Si se hiciera una encuesta entre los ciudadanos de cualquier población, sobre que tipo de personas son más susceptibles de sufrir un paro cardíaco repentino o que factores de riesgo aumentan las probabilidades de padecerlo, la mayoría respondería a un patrón muy concreto; varón, edad avanzada, con sobrepeso, alto nivel de colesterol, fumador habitual y con antecedentes de enfermedades cardíacas.
La realidad nos demuestra todo lo contrario. Cualquier persona, nosotros mismos, un compañero de trabajo o un familiar, con independencia de sexo, edad o antecedentes médicos, puede sufrir, sin previo aviso, un paro cardíaco repentino, en cualquier lugar y en cualquier momento.
La presencia de un desfibrilador semiautomático y la aplicación de la RCP (resucitación cardio pulmonar), pueden cambiar una situación dramática y salvar una vida.

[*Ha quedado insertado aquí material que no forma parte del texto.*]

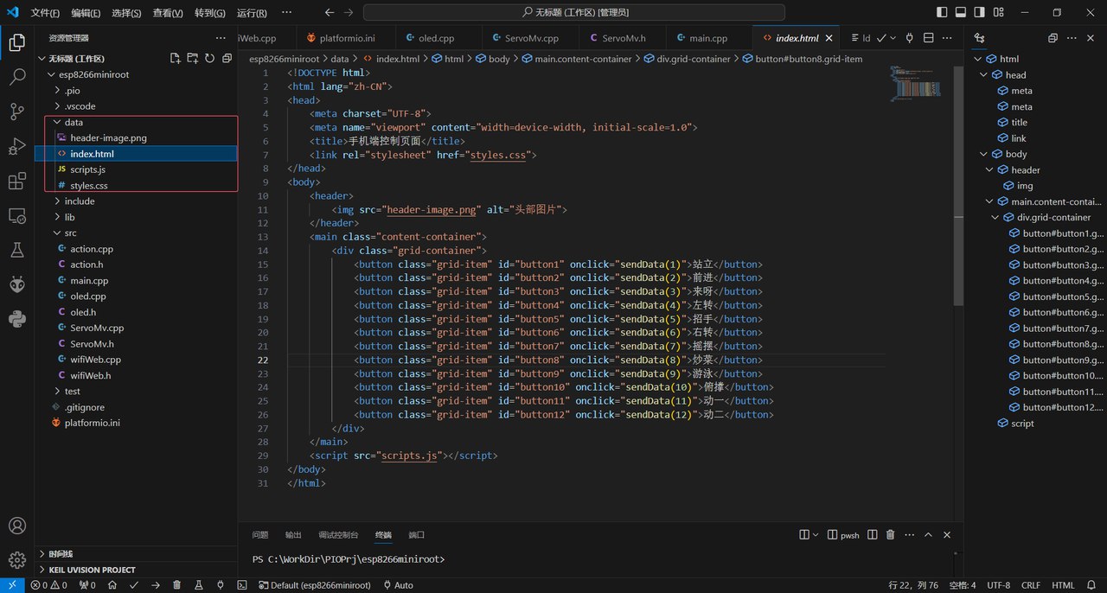The image size is (1107, 593).
Task: Open the Python icon in activity bar
Action: pos(16,319)

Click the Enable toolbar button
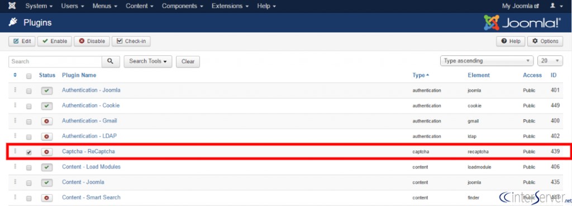[55, 41]
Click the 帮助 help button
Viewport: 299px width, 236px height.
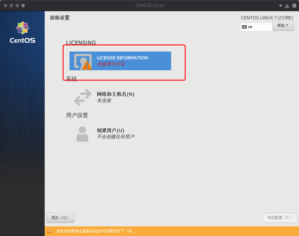283,26
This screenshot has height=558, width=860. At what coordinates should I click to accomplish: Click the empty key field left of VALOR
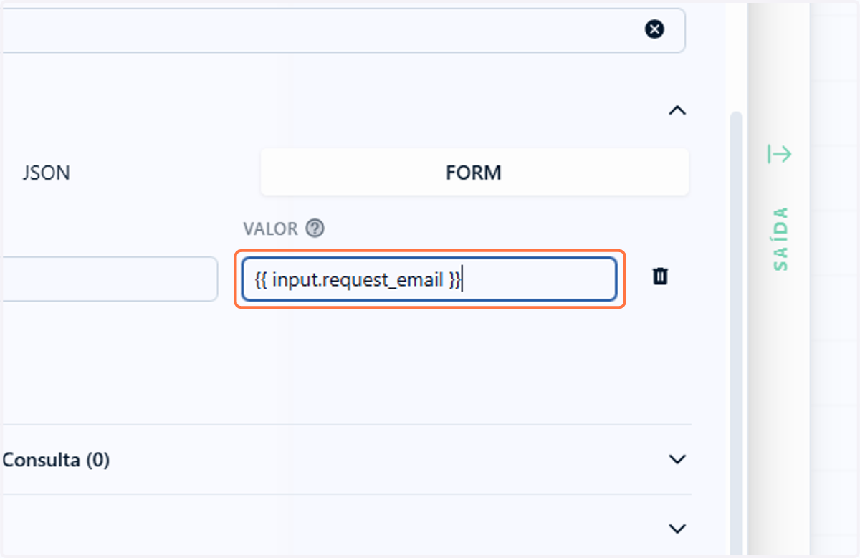(x=109, y=279)
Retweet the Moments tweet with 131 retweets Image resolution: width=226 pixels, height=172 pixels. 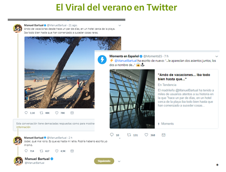tap(129, 135)

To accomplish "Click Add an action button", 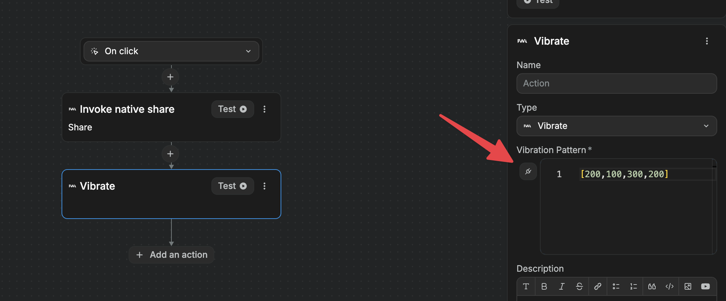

Es muy importante diferenciar entre un infarto y un paro cardíaco repentino. La víctima de un infarto permanece consciente y con dolores agudos mientras que la víctima de un paro cardíaco repentino pierde el conocimiento de forma inmediata y en consecuencia, se desmaya, parándose su respiración y alterándose su ritmo cardíaco.